— begin Entries shown —

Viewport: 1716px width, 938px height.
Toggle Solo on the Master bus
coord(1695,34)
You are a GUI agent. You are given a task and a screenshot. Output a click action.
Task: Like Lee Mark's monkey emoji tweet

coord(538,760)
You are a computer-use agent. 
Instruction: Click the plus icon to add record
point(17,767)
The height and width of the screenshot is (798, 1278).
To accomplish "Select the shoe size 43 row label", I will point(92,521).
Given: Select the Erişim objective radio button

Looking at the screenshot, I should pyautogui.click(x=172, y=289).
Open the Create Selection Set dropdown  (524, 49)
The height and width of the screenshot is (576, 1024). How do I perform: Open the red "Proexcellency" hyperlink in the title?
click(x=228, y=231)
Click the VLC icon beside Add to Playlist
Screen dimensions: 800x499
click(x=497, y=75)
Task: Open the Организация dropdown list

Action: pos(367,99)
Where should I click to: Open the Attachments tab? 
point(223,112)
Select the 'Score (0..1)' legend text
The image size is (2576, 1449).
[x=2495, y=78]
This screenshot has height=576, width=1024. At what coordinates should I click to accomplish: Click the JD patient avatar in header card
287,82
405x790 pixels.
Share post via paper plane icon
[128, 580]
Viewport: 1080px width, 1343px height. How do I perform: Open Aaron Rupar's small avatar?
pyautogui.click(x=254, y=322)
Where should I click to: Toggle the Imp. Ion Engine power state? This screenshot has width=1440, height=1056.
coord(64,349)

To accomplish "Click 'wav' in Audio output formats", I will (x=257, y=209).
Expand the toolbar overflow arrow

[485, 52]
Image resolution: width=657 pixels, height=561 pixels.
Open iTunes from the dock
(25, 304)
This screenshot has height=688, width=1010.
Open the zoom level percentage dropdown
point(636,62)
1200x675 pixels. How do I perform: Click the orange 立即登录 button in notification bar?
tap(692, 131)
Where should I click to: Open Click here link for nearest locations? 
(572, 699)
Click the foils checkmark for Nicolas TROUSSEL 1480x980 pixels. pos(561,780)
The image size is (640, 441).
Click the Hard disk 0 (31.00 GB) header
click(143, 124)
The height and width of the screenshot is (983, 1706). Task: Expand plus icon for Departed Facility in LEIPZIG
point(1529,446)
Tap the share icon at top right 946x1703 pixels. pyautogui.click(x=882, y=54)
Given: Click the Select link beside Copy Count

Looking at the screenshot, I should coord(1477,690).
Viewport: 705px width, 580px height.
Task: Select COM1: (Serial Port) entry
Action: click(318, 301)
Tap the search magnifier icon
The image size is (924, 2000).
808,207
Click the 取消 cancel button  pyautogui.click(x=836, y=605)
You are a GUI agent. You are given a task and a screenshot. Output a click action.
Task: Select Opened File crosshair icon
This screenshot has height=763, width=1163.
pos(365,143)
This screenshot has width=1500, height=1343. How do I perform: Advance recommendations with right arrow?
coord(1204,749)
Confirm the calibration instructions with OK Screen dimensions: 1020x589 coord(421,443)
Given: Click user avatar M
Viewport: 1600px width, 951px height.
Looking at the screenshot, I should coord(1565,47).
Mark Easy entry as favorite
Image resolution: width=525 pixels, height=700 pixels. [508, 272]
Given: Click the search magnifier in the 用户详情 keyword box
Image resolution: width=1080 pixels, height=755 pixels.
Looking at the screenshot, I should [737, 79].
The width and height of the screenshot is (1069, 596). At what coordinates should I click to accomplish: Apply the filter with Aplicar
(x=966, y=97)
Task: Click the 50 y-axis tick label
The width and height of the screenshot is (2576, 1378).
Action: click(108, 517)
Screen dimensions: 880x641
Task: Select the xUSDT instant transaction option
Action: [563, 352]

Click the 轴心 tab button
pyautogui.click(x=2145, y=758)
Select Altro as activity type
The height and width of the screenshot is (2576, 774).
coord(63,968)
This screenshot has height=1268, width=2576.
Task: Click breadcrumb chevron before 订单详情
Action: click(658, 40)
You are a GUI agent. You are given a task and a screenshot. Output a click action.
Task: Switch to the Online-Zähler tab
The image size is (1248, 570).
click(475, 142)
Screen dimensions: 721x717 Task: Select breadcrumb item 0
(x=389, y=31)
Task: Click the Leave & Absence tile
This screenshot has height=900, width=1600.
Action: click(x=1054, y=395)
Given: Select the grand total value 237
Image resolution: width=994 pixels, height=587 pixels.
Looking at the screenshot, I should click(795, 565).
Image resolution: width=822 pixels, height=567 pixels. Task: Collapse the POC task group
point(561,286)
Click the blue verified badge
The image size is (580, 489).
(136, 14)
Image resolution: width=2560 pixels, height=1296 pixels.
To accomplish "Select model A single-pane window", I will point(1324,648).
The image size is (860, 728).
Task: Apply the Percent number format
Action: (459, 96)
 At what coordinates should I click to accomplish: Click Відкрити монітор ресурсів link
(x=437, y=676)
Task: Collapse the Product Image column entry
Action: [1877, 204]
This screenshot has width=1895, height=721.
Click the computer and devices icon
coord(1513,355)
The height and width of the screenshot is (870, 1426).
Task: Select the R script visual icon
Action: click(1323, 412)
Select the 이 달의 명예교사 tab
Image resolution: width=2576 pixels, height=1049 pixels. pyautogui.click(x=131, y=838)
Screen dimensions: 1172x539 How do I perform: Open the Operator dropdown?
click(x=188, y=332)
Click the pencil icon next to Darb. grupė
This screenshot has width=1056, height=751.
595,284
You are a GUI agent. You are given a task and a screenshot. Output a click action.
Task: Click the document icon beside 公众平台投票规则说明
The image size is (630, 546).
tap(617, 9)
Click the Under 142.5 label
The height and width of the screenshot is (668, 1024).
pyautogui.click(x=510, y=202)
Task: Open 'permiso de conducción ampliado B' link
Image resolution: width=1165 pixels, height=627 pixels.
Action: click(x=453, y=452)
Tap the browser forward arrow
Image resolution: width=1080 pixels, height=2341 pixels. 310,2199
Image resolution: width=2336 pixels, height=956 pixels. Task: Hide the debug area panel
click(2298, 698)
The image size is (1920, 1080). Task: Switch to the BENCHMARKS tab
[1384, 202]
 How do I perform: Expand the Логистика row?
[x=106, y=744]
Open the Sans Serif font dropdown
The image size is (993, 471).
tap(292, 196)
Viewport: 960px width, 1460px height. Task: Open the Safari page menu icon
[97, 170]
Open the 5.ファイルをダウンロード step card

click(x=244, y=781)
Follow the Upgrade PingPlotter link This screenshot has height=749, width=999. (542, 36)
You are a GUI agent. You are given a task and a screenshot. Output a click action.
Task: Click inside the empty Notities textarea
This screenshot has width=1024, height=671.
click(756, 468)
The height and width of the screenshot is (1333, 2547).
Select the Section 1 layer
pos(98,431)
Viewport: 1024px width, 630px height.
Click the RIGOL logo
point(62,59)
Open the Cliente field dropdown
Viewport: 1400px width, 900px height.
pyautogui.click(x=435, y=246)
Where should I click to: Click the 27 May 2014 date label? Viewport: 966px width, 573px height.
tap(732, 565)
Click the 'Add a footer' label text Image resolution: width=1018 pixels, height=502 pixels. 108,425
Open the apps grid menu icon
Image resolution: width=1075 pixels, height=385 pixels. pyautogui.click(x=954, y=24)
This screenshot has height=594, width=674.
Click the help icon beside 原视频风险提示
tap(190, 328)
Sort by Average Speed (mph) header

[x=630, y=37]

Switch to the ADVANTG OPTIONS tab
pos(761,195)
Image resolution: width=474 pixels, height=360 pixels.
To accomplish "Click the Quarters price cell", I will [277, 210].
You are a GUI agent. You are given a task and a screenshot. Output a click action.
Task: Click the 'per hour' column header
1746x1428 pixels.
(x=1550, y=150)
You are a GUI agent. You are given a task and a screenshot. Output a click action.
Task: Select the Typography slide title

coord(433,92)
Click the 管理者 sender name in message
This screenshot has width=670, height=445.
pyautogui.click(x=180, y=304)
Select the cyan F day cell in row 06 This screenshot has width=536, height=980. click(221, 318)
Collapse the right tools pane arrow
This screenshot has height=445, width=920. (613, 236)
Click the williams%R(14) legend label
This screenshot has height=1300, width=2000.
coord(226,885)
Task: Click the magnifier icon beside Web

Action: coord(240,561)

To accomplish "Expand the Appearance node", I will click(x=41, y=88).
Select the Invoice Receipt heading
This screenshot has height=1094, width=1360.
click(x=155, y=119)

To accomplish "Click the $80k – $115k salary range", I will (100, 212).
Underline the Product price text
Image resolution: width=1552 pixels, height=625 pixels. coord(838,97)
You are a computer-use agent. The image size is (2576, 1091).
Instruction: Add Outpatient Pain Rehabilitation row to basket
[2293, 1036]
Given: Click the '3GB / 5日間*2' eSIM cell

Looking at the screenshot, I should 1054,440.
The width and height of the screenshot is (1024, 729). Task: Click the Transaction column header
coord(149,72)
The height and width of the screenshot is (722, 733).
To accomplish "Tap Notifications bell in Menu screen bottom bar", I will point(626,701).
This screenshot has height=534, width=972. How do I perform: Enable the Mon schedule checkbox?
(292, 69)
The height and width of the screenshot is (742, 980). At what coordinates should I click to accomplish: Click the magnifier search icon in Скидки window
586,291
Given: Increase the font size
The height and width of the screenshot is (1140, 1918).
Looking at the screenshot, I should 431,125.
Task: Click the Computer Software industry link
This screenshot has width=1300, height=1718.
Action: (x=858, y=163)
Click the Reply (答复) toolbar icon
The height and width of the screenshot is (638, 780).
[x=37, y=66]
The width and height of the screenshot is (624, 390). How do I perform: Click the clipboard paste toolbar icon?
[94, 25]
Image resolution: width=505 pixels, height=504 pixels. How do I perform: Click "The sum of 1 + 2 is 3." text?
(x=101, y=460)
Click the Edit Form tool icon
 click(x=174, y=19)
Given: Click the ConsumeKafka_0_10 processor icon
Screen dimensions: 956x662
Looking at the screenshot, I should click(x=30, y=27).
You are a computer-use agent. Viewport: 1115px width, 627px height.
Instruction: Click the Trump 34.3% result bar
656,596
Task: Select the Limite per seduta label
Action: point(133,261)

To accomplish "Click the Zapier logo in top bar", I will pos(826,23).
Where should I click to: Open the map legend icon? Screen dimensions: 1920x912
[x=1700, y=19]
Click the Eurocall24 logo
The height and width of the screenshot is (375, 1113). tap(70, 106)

— end Entries shown —

_Work to do_
Set down verbatim the lines from the one containing "Image resolution: width=657" through the one containing "tap(692, 131)", including both of those lines.

_Answer to this task_
Image resolution: width=657 pixels, height=561 pixels.
Open iTunes from the dock
(25, 304)
This screenshot has height=688, width=1010.
Open the zoom level percentage dropdown
point(636,62)
1200x675 pixels. How do I perform: Click the orange 立即登录 button in notification bar?
tap(692, 131)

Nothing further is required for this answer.